А самыми страшными были Чёрные скалы, и их надо было пройти. Над самой рекой висели.
- Никак невозможно будет урусам эти Каратау (Чёрные горы) прорубить, - говорили киргизы и качали головами. - Какая тут арба или коляска, тут и с вьюками не каждый караванщик пройдет.

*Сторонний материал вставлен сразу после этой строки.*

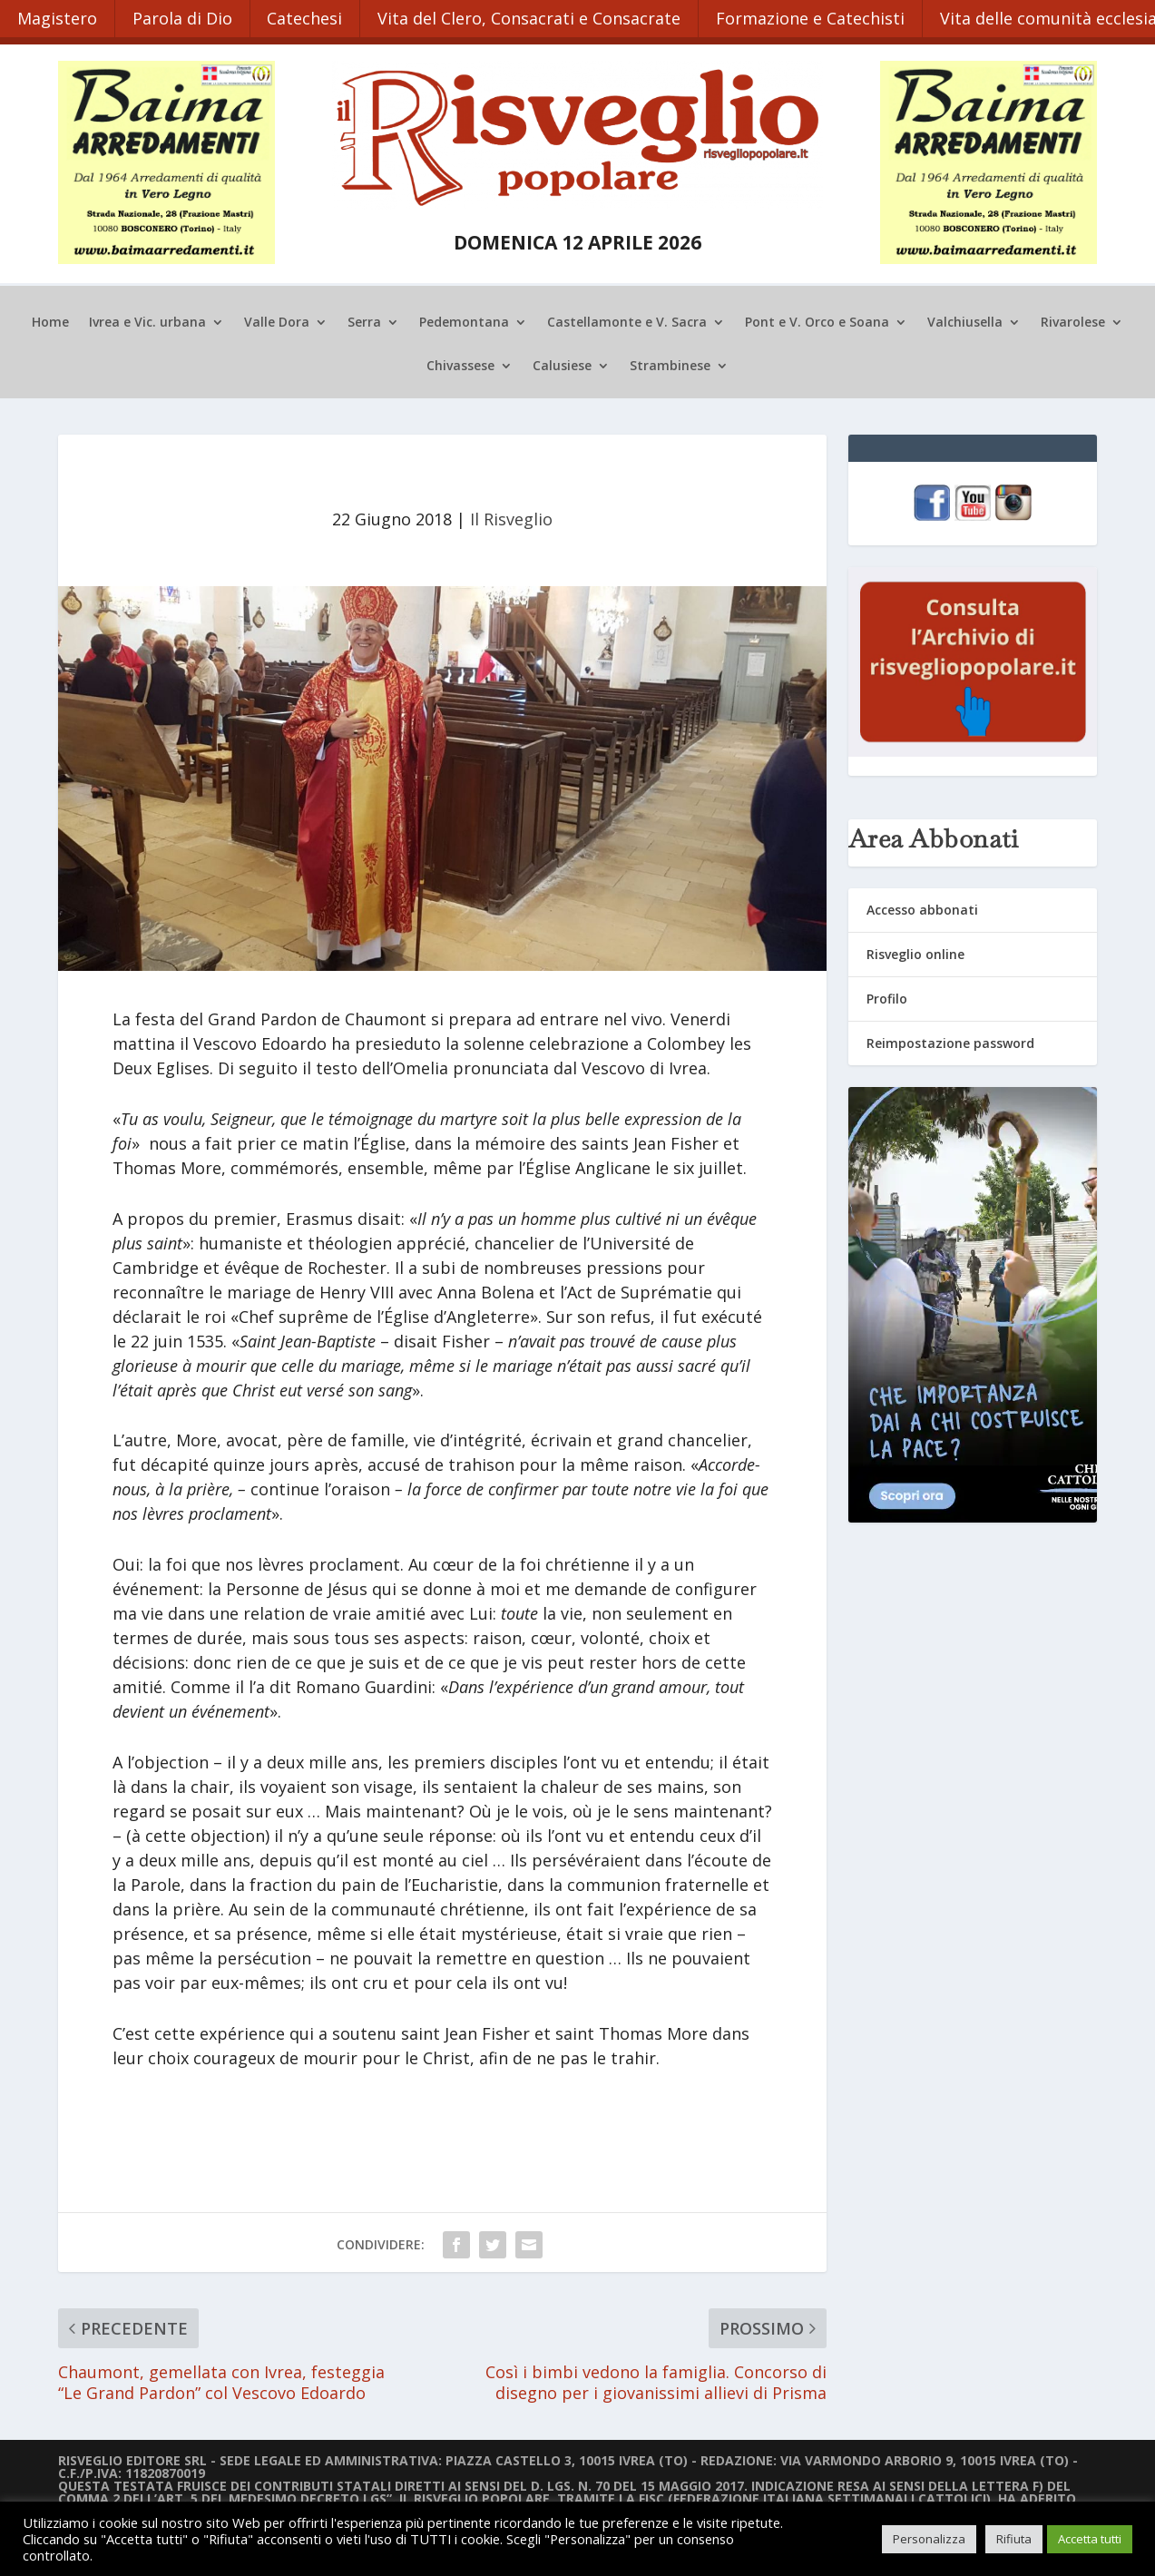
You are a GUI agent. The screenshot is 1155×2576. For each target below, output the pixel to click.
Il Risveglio (511, 515)
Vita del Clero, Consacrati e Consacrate (536, 16)
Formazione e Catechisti (819, 16)
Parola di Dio (185, 16)
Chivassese (460, 363)
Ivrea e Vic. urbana (147, 319)
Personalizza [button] (929, 2539)
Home (50, 319)
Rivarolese (1073, 319)
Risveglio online (915, 949)
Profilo (886, 995)
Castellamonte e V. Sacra (627, 319)
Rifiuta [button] (1014, 2539)
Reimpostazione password (950, 1039)
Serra (364, 319)
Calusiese (562, 363)
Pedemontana (464, 319)
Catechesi (309, 16)
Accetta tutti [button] (1089, 2539)
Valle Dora (276, 319)
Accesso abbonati (922, 905)
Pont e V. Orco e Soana (817, 319)
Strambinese (670, 363)
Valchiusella (965, 319)
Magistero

 А вот прошли. И мостов столько поставили и молы по руслу насыпали каменные, где надо. Потом уж, когда все изладили, Константин Петрович специально приезжал смотреть. Я, говорит, мог бы и на коне верхом, мне даже на нём привычнее, а вот специально на коляске приехал, чтобы всем показать вашу работу, что наш солдат всё может. И чтоб кашгарцы знали, мы Нарынский край в обиду не дадим. Очень тогда Кауфман доволен работой был, сердечно и искренне, говорил, «Благодарю вас, - сказал, - за ваш самоотверженный труд. Считаю приятным долгом выразить мою душевную признательность начальнику отряда полковнику Колокольцеву, всем офицерам отряда, а нижним чинам мое сердечное спасибо за их молодецкую службу. Спасибо вам, саперам. Дело сделано на славу».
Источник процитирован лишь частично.